Discussion Speculation: Zen 4 (EPYC 4 "Genoa", Ryzen 7000, etc.)

Vattila · Oct 6, 2019

Except for the details about the improvements in the microarchitecture, we now know pretty well what to expect with Zen 3.

The leaked presentation by AMD Senior Manager Martin Hilgeman shows that EPYC 3 "Milan" will, as promised and expected, reuse the current platform (SP3), and the system architecture and packaging looks to be the same, with the same 9-die chiplet design and the same maximum core and thread-count (no SMT-4, contrary to rumour). The biggest change revealed so far is the enlargement of the compute complex from 4 cores to 8 cores, all sharing a larger L3 cache ("32+ MB", likely to double to 64 MB, I think).

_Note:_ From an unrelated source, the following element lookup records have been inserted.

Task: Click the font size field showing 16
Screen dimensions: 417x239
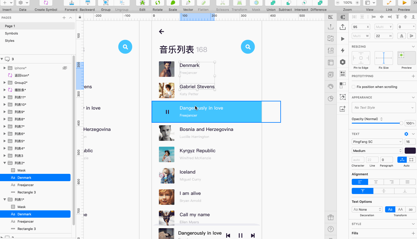Action: [x=410, y=142]
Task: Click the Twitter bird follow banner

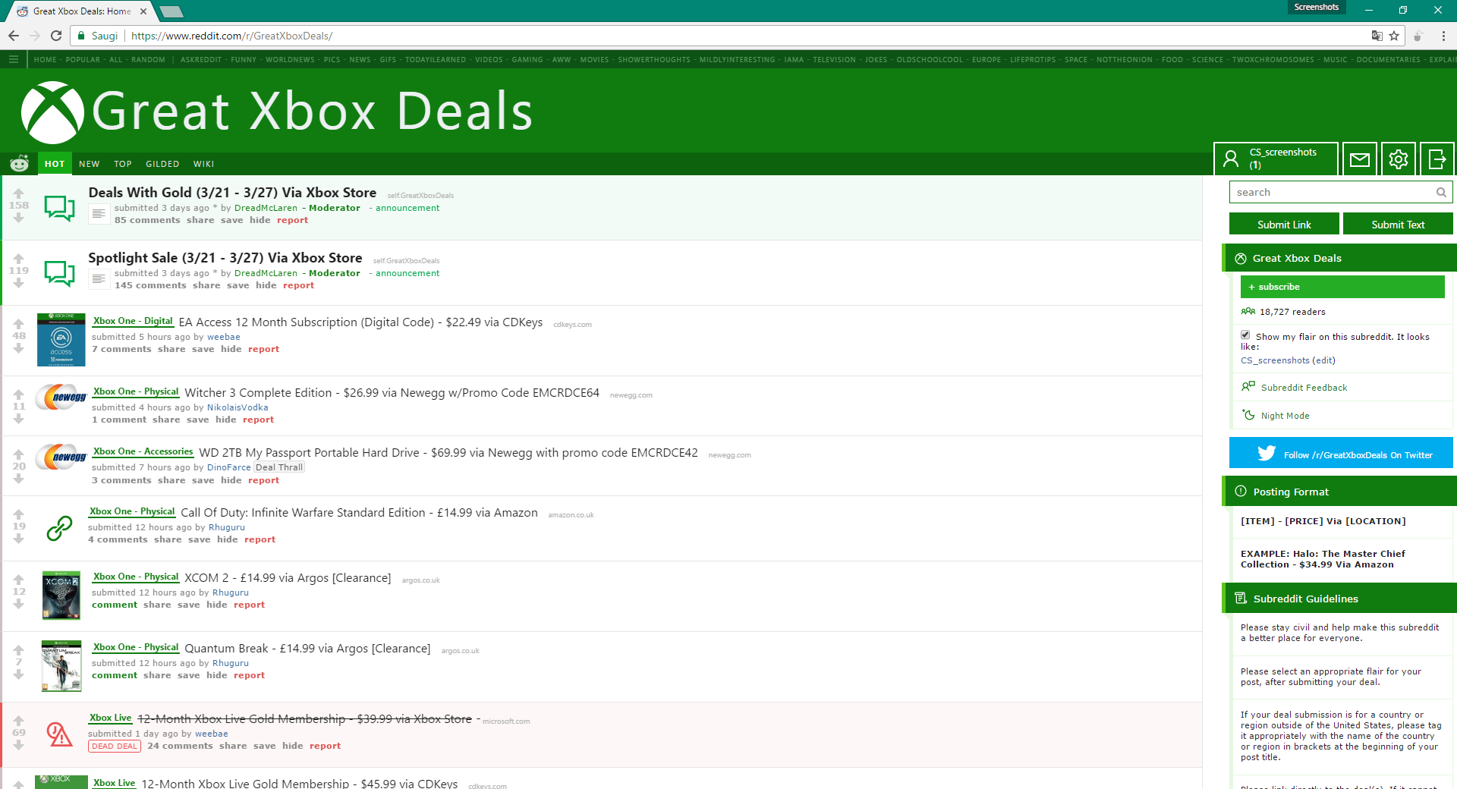Action: click(x=1341, y=454)
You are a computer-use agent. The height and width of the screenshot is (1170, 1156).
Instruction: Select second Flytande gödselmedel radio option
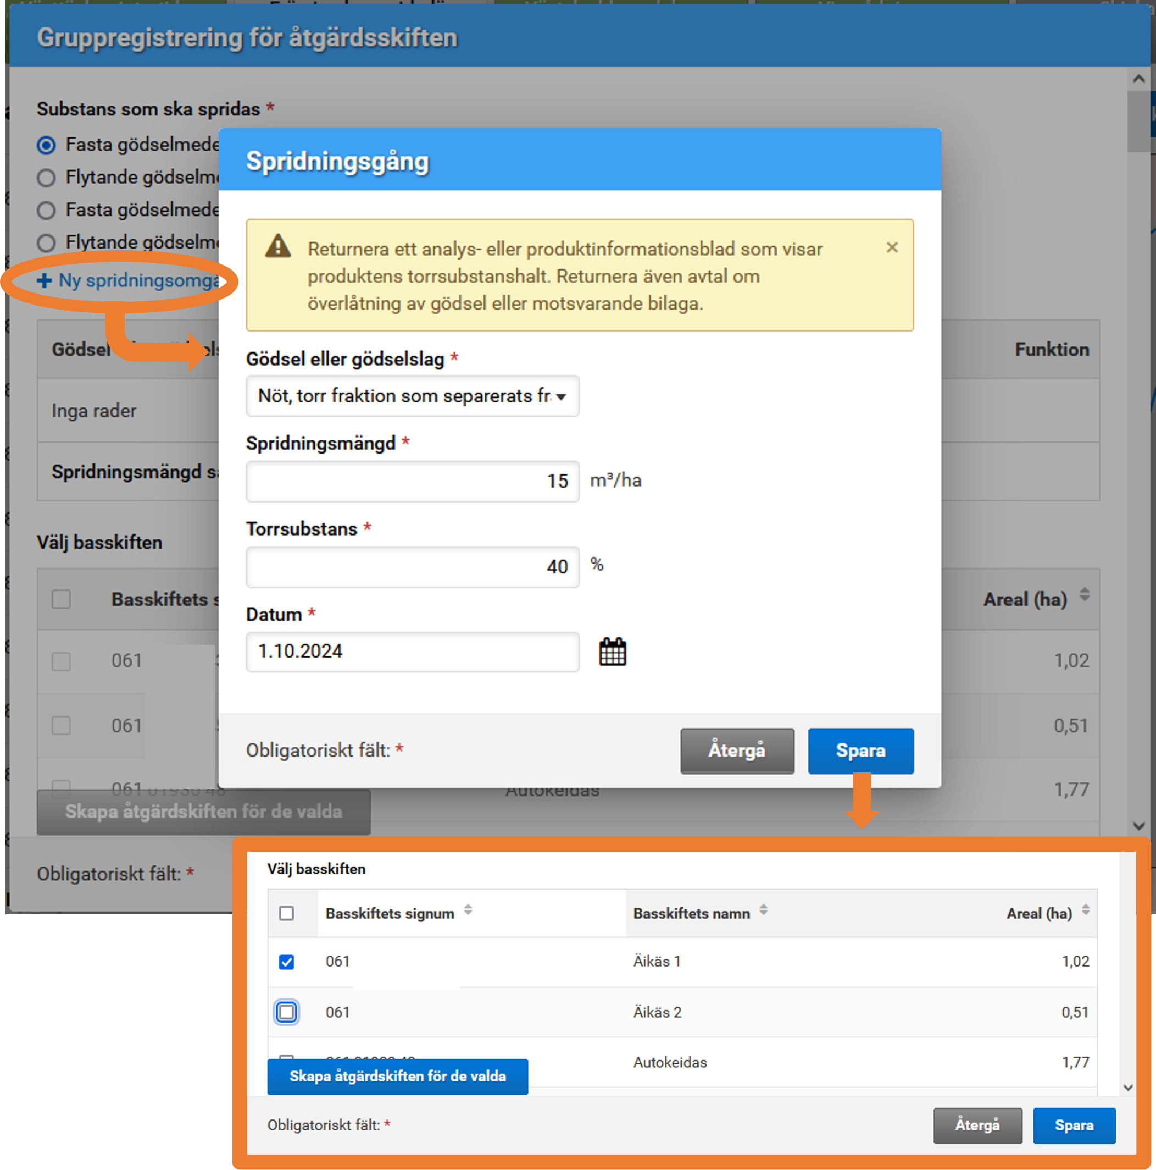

Hilgeman's slides did also show that EPYC 4 "Genoa" is in the definition phase (or was at the time of the presentation in September, at least), and will come with a new platform (SP5), with new memory support (likely DDR5).

What else do you think we will see with Zen 4? PCI-Express 5 support? Increased core-count? 4-way SMT? New packaging (interposer, 2.5D, 3D)? Integrated memory on package (HBM)?

Vote in the poll and share your thoughts!

leoneazzurro · Nov 27, 2021

eek2121 said:
Rembrandt is launching in January 2022. Just because AMD doesn't confirm it, doesn't mean it isn't happening.

That was exactly my point.

DrMrLordX · Nov 27, 2021

eek2121 said:
Raphael is also a guaranteed launch in 2022. I'd bet money on Q3 or earlier rather than Q4 like some leaks have suggested. My suspicion is that Zen 4 won't replace Zen3D, it will complement it.

Might be Raphael-H first though. It's the only product we're getting any information on thus far.

eek2121 · Nov 27, 2021

Kepler_L2 said:
The more important thing is having both a DDR4 CPU/Platform and a DDR5 one.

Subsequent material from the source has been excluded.